Ответить на вопрос, почему «Чевенгур» при жизни писателя не публиковали довольно просто сразу после прочтения. Чевенгур — это такой заповедник коммунизма времен НЭПа, куда все стремятся, но никто ничем не хочет заниматься. Зачем, ведь при коммунизме все будет отлично, он наступит скоро, надо только ждать. Там все будет бесплатно, и все будет в кайф, там, наверное, вообще не надо будет умирать. Да, это слова из песни «Гражданской обороны», но они точно передают настроение оскотинившихся и зажравшихся лодырей, где никто ничего не делает, только бьет буржуев. Туда и стремятся два главных героя, которые очень напоминают Санчо и Дон Кихота. Абсурд какой-то? Возможно, но иногда кажется, что вся наша страна живет в бесконечном Чевенгуре, ожидая уже не коммунизма, а обещанной райской жизни. Ждем, не работаем, ничего не делаем, жрем подножный корм из грязи, и удивляемся, а чего же все по-старому.
Платонов резок, искренен, и не понимает смысла в коммунизме, хотя и пытается быть объективным, кидаясь из концепции «революция — это приход к власти дураков» к «оправданию послереволюционного ужаса дореволюционным». Ярым сторонникам идеологии не понравится, но если откинуть политику, то можно увидеть странные истории людей, как будто снятых Антониони, Форманом и Пазолини.
4. «De profundis», Оскар Уайльд
Довольно русской искренности, окунемся ненадолго в холодный британский цинизм, потому как под дождем, в вечной сырости, под жестяным небом и в поле чертополоха других писателей не рождалось. Но мы любим английскую литературу, и Оскара Уайльда, человека минорного, остроумного и несчастного. Не будем лишний раз упоминать «Дориана Грея», роман замечательный, но благодаря фильму ставший ругательством. Наверняка ты его прочитал еще раньше, чем первую пасту на «Лурке». Не будем расписывать совершенно дивный рассказ «Кентервильское приведение», по которому советские мультипликаторы сняли гениальный мультик. Но прочитать про самое доброе приведение в мире, которое очень старалось быть плохим, непременно стоит. Не будем настаивать на сказках, понятных и интересных даже взрослым, на повестях в духе времени, остановимся на произведении мрачном, с которого безысходность буквально капает.

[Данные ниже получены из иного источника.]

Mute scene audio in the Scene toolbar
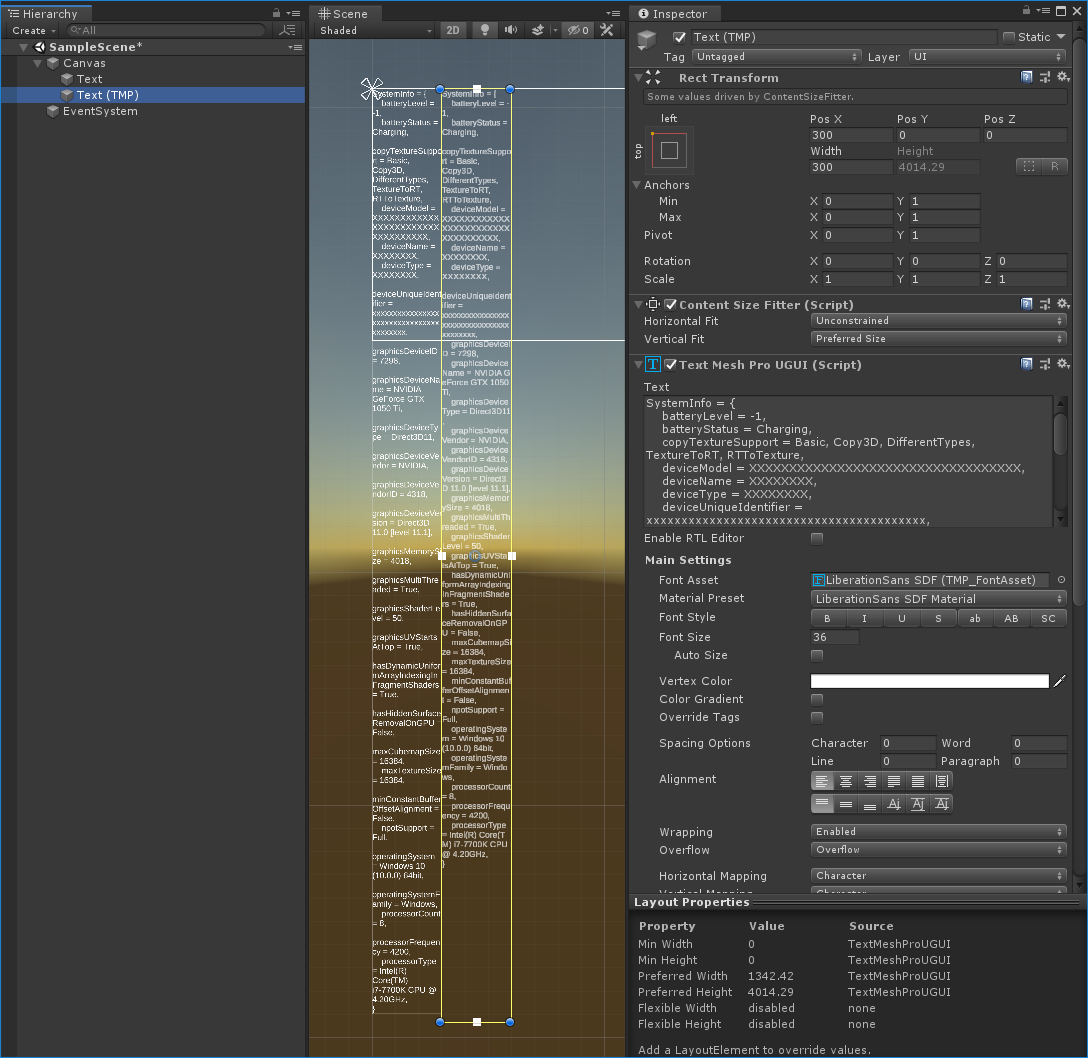click(x=510, y=30)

Как известно, последние годы Уайльда выдались совсем уж безрадостными. Его посадили в тюрьму, по обвинению в запретном в ту пору гомосексуализме. От него отвернулись друзья, его все покинули, и вот, в застенках Редингской тюрьмы он пишет печальное письмо-исповедь, «Epistola: In Carcere et Vinculis», которое его последний друг Роберт Росс переименовал в то самое «De Profundis».
Здесь полно скулежа, самолюбования и жалоб на несправедливое отношение к его венценосной особе. Уайльд так любил себя, что вызывает страшное желание бросить в него кирпич. Это не Оскар Уайльд, это сломанный человек, который в отчаянии вывалил наружу все то, что скрывали его произведения. И, наверное, впервые за всю историю его литературной деятельности, он ничего не выдумывает, не изображает страдания, не играет в трагедию, он действительно все это переживает. Предательство любимого человека и заточение открыло в нем то хорошее, чего не доставало в его рафинированных, по-ублюдски эстетичных героях.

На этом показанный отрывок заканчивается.